There are several different protocols for ensuring software is protected from cyber-attacks. The four VCS summaries set forth in Appendix B provide information regarding each products security features. In short, each product provides some level of digital encryption of chat, video, audio and recording, with Microsoft Teams G-3 (government entity) providing the most robust security for government entities.

Security vulnerabilities are also reduced through the protocols employed in conducting remote meetings as discussed above; specifically, requiring registration for meetings, passwords to participate, knowledge of registrants at the point of accepting registration, placing all attendees in waiting rooms at the commencement of meetings, approving them individually to participate in the meeting, and inactivating audio and screen sharing as default settings for all users. Again, the VCS discussed in Appendix B were selected with such features in mind, and anyone administering VCS for remote meetings is well served by strictly following them.

Security vulnerabilities can also be reduced by limiting the features of VCS in your remote meetings, using VCS to send emails, and using VCS for document storage. Moreover, running VCS on computers which are not connected to municipal computers networks will reduce security risks to such networks.

The above discussion is not intended to recommend security solutions to Planning and Zoning Boards but rather to remind them that although there is a strong motivation to quickly implement VCS to proceed with Remote Public Hearings, Planning and Zoning Boards should consult with their IT departments/consultants to ensure security risks are properly weighed prior to formulating long-term solutions.

The Presentation. Applicants are tasked with explaining to the Planning or Zoning Board how their land use objectives can be achieved in a manner that is compliant with the legal requirements of the MLUL and numerous other laws. This narrative relies on witnesses and documentary evidence in the form of maps, reports, diagrams and technology that have influenced the process throughout its evolution.

The tools utilized by applicants in presenting their case directly impacts the remote Public Hearing process. Although many applicants now incorporate videos, power points, and other presentation technologies in their presentation, many continue to employ practices in place since the 1950s. And these traditional presentations are used because they are simple, intuitive and effective.

The attention given to Remote Public Hearings and your reading this article is largely motivated by a desire to understand whether and how Remote Public Hearings will accommodate these traditional presentations. Although Remote Public Hearings provide a means of continuing the traditional presentation process, applicants that have incorporated presentation technologies into their presentations will find the transition to Remote Public Hearings more intuitive.

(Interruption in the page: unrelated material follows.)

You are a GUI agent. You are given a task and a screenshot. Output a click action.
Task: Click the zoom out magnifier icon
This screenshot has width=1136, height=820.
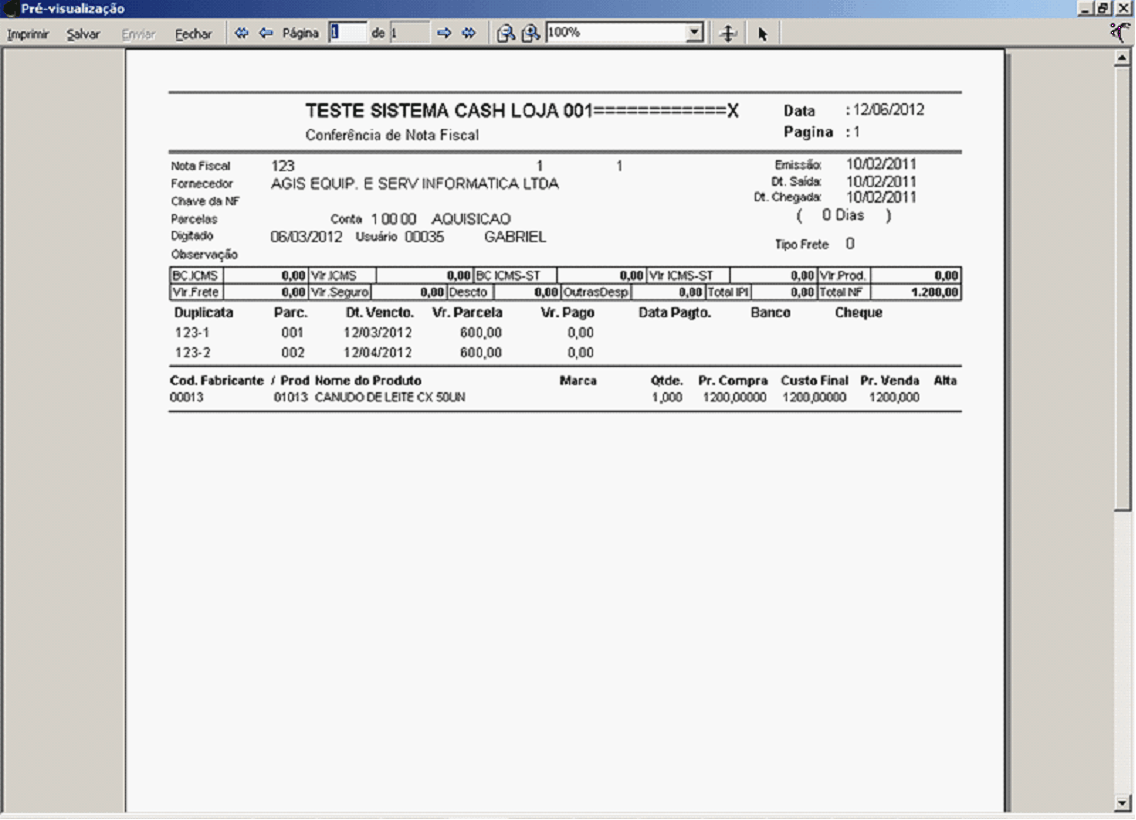point(507,33)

Those who utilize presentation software such as Microsoft Power Point, Google Slides, Prezi, and Keynote have acquired the skills necessary to organize their presentations (witnesses, documentation and graphics) in a digital format that presents the narrative in an organized manner that is readily understandable to the viewer. Such applicants are able to easily learn the screen sharing features of VCS to enable them to give their presentations to Planning and Zoning Boards during Remote Public Hearings substantially similar to that utilized during person-to-person Public Hearings. Those Planning and Zoning Boards that make such presentations available to the public prior to the Remote Public Hearing significantly increase the transparency of the land use application process.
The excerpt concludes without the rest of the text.